→ What is expected: The output should be limited to the line holding "The width and height of the screenshot is (1053, 384)." and the lines after it through the end of the entries, each restated exactly.
┌─ Available records
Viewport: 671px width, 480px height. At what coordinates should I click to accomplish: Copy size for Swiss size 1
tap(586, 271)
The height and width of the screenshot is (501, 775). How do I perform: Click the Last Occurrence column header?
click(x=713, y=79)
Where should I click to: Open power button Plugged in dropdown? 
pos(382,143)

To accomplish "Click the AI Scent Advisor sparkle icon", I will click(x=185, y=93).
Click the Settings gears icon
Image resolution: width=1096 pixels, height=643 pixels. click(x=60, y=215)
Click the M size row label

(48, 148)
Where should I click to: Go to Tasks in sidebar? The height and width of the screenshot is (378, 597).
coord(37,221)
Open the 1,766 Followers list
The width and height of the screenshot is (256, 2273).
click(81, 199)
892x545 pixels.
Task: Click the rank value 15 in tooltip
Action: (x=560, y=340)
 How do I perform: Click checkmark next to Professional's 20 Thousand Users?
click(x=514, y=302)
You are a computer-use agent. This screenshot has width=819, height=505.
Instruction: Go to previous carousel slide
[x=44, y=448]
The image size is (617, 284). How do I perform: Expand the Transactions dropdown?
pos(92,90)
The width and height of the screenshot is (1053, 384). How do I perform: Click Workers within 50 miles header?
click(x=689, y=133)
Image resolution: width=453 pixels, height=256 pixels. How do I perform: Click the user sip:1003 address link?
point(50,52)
└─
→ Answer area:
The width and height of the screenshot is (1053, 384). How do I perform: Click Workers within 50 miles header?
click(x=689, y=133)
Image resolution: width=453 pixels, height=256 pixels. How do I perform: Click the user sip:1003 address link?
point(50,52)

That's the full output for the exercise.